▶ _Supplied text_:
■ ■ ■
[IIAB] gutenberg files

Joel Steres joel.steres at ymobility.com
Thu Mar 14 19:09:16 PDT 2013


> I don't want to assume any e-book reader software.  For a first pass we
> should provide the ebooks in straight html or text.

I'm fine with that.  I will be a little surprised if text format is
not provided for books that also have ereader formats.  Anyway, the
index directly references 9 file extensions from the cache. If we
exclude the ebooks we exclude:
    .epub
    .mobi
    .plucker.pdb
    .qioo.jar

This will leave the following extensions (assuming we keep pdf):
    .cover.medium.jpg
    .cover.small.jpg
    .html.utf8
    .pdf
    .txt.utf8

-Joel


On Thu, Mar 14, 2013 at 4:07 PM, Braddock <braddock at braddock.com> wrote:
> Hi Joel,
>
> The target I have in mind is a user on a cheap tablet or OLPC laptop with
> only a basic web browser, maybe even a wifi enabled phone.  Perhaps not even
> Javascript, so we should degrade gracefully (as jQuery Mobile does).
■ ■ ■
▶ _Dataset_:
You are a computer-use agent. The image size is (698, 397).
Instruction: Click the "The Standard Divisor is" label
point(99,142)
■ ■ ■
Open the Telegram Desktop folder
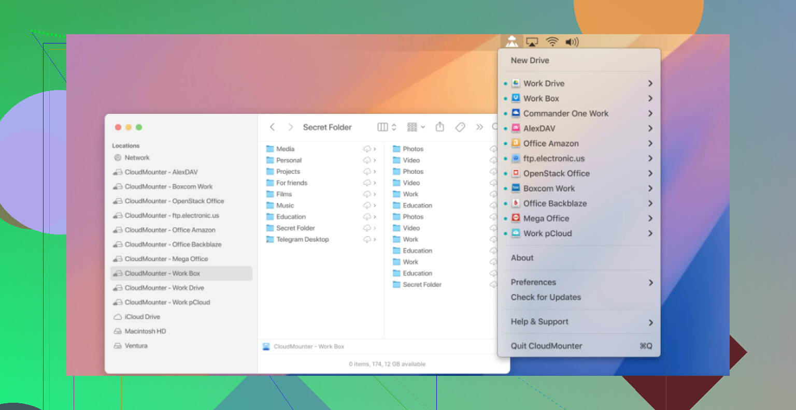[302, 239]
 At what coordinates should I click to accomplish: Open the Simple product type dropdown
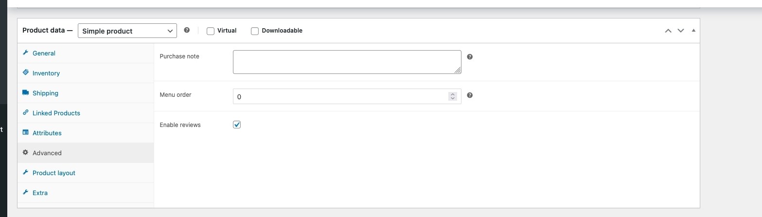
■ ■ ■
▶ _What you need to do_:
1. From the Gutenberg files message, list the file extensions that would be dropped if the ebooks are excluded.
2. Reproduce the part of the Gutenberg files message starting at "Joel Steres joel.steres" and ending at "html or text.".
3. Continue the Gutenberg files message from the point where it stops.

▶ _Task-by-task outputs_:
1.
.epub
.mobi
.plucker.pdb
.qioo.jar

2.
Joel Steres joel.steres at ymobility.com
Thu Mar 14 19:09:16 PDT 2013


> I don't want to assume any e-book reader software.  For a first pass we
> should provide the ebooks in straight html or text.

3.
>
> I don't want to assume any e-book reader software.  For a first pass we
> should provide the ebooks in straight html or text.  The ebook formats may
> be of interest if we can convert them to HTML with images (which does not
> seem to be available in the cache). Obviously we could add e-book formats
> later fairly easily.
>
> -braddock
>
>
>
> On 03/14/2013 02:04 PM, Joel Steres wrote:
>>
>> Hi Braddock,
>>
>> What formats need is a question/discussion about the vision for iiab.
>> The indexed cache contents consist of 243k files in the following
>> formats.
>>
>> application/epub+zip
>> application/pdf
>> application/prs.plucker
>> application/x-mobipocket-ebook
>> application/x-qioo-ebook
>> image/jpeg
>> text/html
>> text/plain
>> text/plain; charset="utf-8"
>>
>> (I have not looked but it is possible that some cached content is
>> referenced by non-cached files perhaps not represented above.)
>>
>> Who is the user?  I don't have good insight into the intended user
>> base.  Might ebooks be valuable to them?  I think the generated text,
>> html and probably images are an obvious choice for inclusions.  Ebook
>> formats seem kind of cool, but I can't assess their value without
>> knowing more about the audience.
>>
>> -Joel
>>
>>
>> On Thu, Mar 14, 2013 at 1:37 PM, Braddock <braddock at braddock.com> wrote:
>>>
>>> Hi Joel,
>>>
>>> So is cache/generated something you want or need?  If so I'll complete
>>> the
>>> mirror (ibiblio kicks my script off for a while every few gigabytes so it
>>> might easily take a week).
>>>
>>> It will be much much faster if we don't need to download the .epub and
>>> .mobi
>>> files (which contain images).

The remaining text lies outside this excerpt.